The dollar fell to a 14-month low against a basket of currencies, as positive news about the global recovery enticed speculators to test how much they can pressure the greenback.

Currency traders have their eye on the dollar's technical borderlines, anxiously waiting to see if the euro will punch through $1.485, and if the yen can fall to 87.50. It's getting close, as the euro rose to $1.481 Thursday, while the yen fell to 88.31.

The Dollar Index, which measures the greenback against a number of other currencies, fell by .8%, to 78.81. Yet, in the intensity of inter-day trading and the heated geopolitical and economic climate, it's easy to forget the dollar is sliding to its pre-crisis levels. Prior to July of 2008 the euro was on a multi-year march to $1.599, while the Australian dollar reached 97.93 cents.

For the United States, the short-run implication of a declining dollar should mean higher interest rates on our public debt. Why? Because foreign investors own much of our massive debt. They won't want to purchase our treasury notes if those notes are paying a negative real interest rate. And if the dollar is declining in value -- say by 5 percent -- and the notes are paying 4 percent in interest -- then the real interest rate is negative.

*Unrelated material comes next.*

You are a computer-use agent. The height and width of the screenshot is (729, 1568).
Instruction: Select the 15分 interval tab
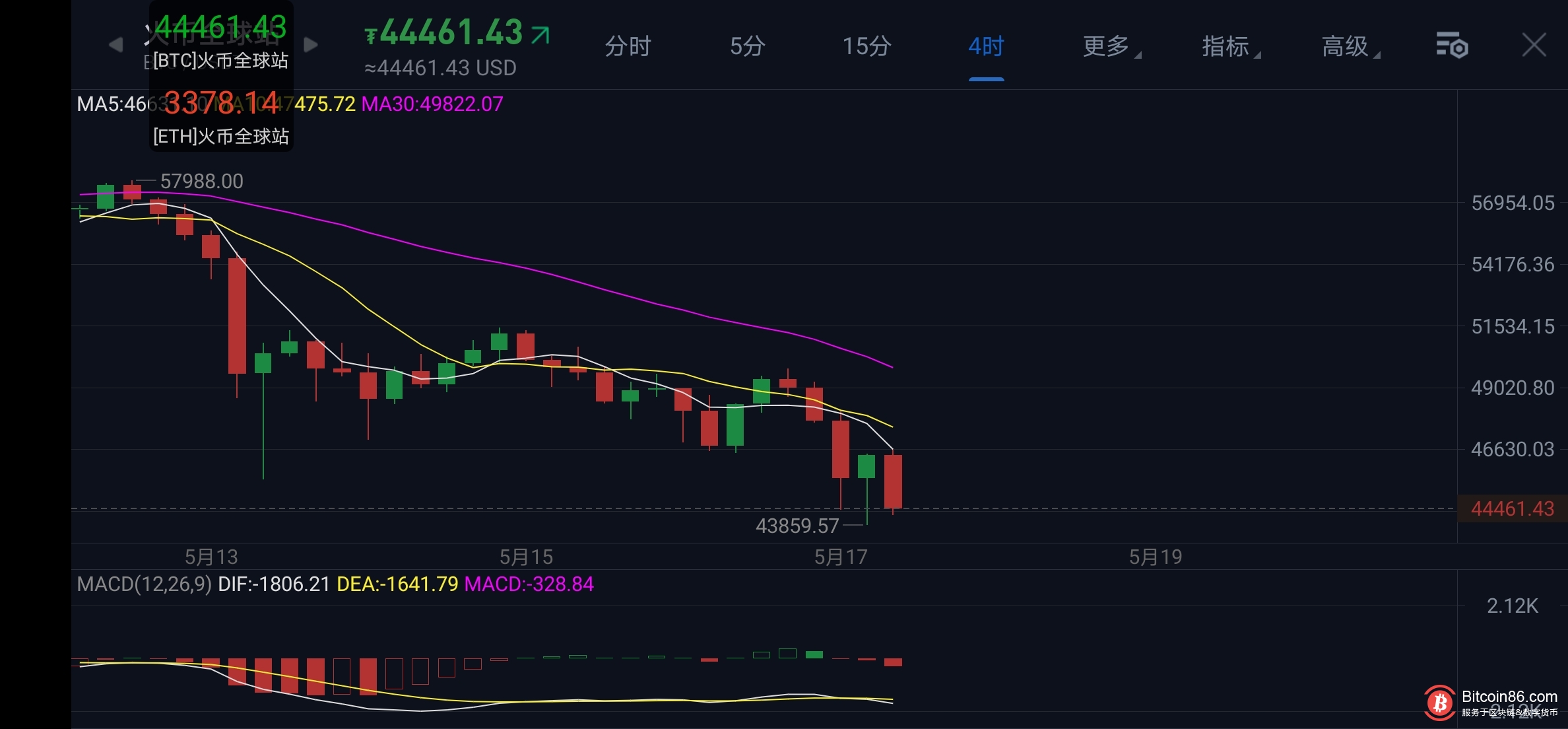coord(866,46)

The major players in this will be the central banks in China, Japan and Russia, as well as major dollar investors from OPEC. China holds $800.5 billion in American government debt. Japan owns $724.5 billion in U.S. treasuries. And Russia, which has sold off some of its U.S. government bonds, still possesses $118.0 billion worth.

To me, the surprise is not that the dollar is falling. The surprise was that when the world economic crisis hit in 2008, largely a byproduct of the collapse of mortgage backed securities originated in the Unites States, that the dollar rose. It was seen as a flight to security. However, given our immense red ink, I don't see the dollar as a safe investment.
The move out of the dollar is understandable. The macro picture is improving, and the turmoil over the past year led investors to flock to the dollar as a safe-haven play.

Volatility in equities, commodities and fixed income markets have served to mask the dollar's weakness but now all that's propping up the dollar is the world's willingness to keep investing in it. China and other surplus producing countries (particularly in the middle east) stand to lose trillions should the dollar fall too far too fast. Exporting nations would also benefit from a stronger greenback though there's some evidence that the traditional exporting role of the emerging markets is being tested.

Before the crisis hit in 2008, our massive public debt plus our ever-increasing trade deficit suggested to me that the dollar had to fall. However, since the crisis, every policy pursued by the U.S. government has served to make the dollar much weaker. We have a much more severe federal debt, today, in the wake of Bush's bail out program, Obama's bail out and the stimulus package. The erosion of fiscal discipline in the United States will mean two related things in the future: consumer price inflation and a much weaker dollar.
The dollar is inherently weaker than it was before the crisis, as the Federal Reserve has lowered interest rates to bottom-barrel levels, while the U.S. Treasury has taken on significant debt in an effort to save the financial system from collapse, as well as revive the economy. On Thursday the Congressional Budget Office reported the federal budget deficit reached a record $1.4 trillion, due to a drop in tax revenue, as well as the government's massive bailouts.

The weaker dollar will bring about big changes for the U.S. All commodities will cost American consumers a lot more money: food will be much more expensive; gasoline will sour in price; and things like foreign travel will become cost prohibitive. On the other hand, goods and services which we export will be cheaper to foreign buyers. We will export more cars, appliances, agriculture and raw materials. It will make more sense for films and TV shows to be produced in the U.S. in the years ahead than it does now.

A weak dollar by definition means a much lower standard of living. It would not surprise me to find 20 years from now that the median standard of living in the United States in 2020 is lower than it was in 2000.